== EXCERPT TO READ ==
Rather than expand their one-model speaker range for the next stunt, our code breakers from California and Taiwan decided to breach the headfi kingdom instead. Their twin assault is a headphone and valve headfi amplifier. Those can be but needn't be used together. Today's review is about the former, the Dharma D1000. Having turned heads and pricked up ears with their electret-based (self-biased electrostatic AC-less) driver tech in the Sopranino, we aren't surprised that a sliver of this material would also turn up in the D1000. (The $1'500 Athena A1 triode amplifier at right very cleverly quotes Sopranino's tempered glass casing for its own enclosure.)

The standing charge which Enigma's proprietary coating on the membrane can hold as a bias voltage remains presently insufficient for a full-bandwidth or even wideband driver. Hence for now, that patented tech remains limited to super tweeter duties. Not a dual-concentric but separate diaphragm, here it hands over via a 1st-order filter at 10kHz to the below 52mm main driver made of Japanese Washi paper. The D1000 thus becomes a hybrid. That's hifi spook lingo for combining drive units of dissimilar tech: dynamic and electrostatic. Again, the trick about the ESL portion is that it requires no transformer, power supply or special amplifier. The music signal itself does it all. Hence the patent.

From a basic perspective of "what's it gonna take to lift this thing to proper volumes", 95dB sensitivity might even have low-rent portable devices do the job. That such team work purely by the numbers may not equal top sound or get the very best from the Enigma should be obvious. So should the fact that the quality spectrum of portables is wide, from the ubiq iPhone to the poshest Astell&Kern. Enigma simply made it so their headphone won't need a lot of power to take off. That expands its applications and lowers the barrier of entry.

== QUESTIONS ON THE MATERIAL ==
[1] In the Dharma D1000 review, why does Enigma's electret-based technology serve only as a super tweeter in this headphone? Answer in one to three sentences.
[2] According to the Dharma D1000 review, what material is the 52mm main driver made of?
[3] Carry on the Dharma D1000 review from where it stops, in the same voice.

== DATA SECTION ==
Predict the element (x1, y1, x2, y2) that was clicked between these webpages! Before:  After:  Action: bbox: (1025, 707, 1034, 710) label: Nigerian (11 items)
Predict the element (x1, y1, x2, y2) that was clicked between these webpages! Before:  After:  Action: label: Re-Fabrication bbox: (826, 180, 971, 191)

== WRITTEN ANSWERS ==
[1] The standing charge that Enigma's proprietary membrane coating can hold as a bias voltage is still too low for a full-bandwidth or even wideband driver. For now, that patented technology is therefore limited to super tweeter duties.

[2] Japanese Washi paper.

[3]
Dharmic impedance of 26Ω lives in the same 'hood as many planarmagnetic competitors. Weight sans 3-metre cord is 450g, another nod at the general ortho gang. Also, the D1000 is open-backed. That, its around-the-ear size, weight and expense suggest against outdoor use; unless the wild outdoors were your porch, balcony or back yard. With a slice of Sopranino onboard, HF extension for the D1000 hits 40kHz. That's an octave past the outer limits of human hearing but promises lower phase shift in the audible band; and maximized airiness and ambient retrieval. The low freqs counter with 5Hz. This too vanishes well below the event horizon of our ear/brain. Yet military acoustic weapons show that our biology is certainly responsive to infrasonics. True subwoofers begin to demonstrate this, too. Perception no longer occurs with the ears but through our skin and organs. Whilst top headphones will play very low despite using tweeter-sized drivers, the tiny amount of air they shift inside our ear canals disqualifies for full-body bass massages. It will always be in-ear bass: extensive on possible reach but light on weight and impact compared to loudspeakers. That's Physics.

Which leaves economics. At $1'190 and as perhaps suggested by its D1000 suffix, the Dharma cracks the $1K barrier. Five years back, such behaviour would have put it at the very top and in the (gasp!) very thinnest of airs. In the intervening years, headphone statement efforts well above $5'000 have tried to reset our communal pain threshold. Another current '1000' model, HifiMan's HE1000, stops just shy of the $3'000 mark. If orange is the new black and 3K the new 1K, then our acoustic enigmatics counter 2015 trends just a bit. Whilst indisputably a lot of cash, for a headphone with statement ambitions, the Dharma's price positioning is unexpectedly upper midrange. It is not super treble. Forgive my crude conversion into bandwidth currency. But then, my rare 8-rotor Enigma print machine at left isn't exactly a modern cash register, is it?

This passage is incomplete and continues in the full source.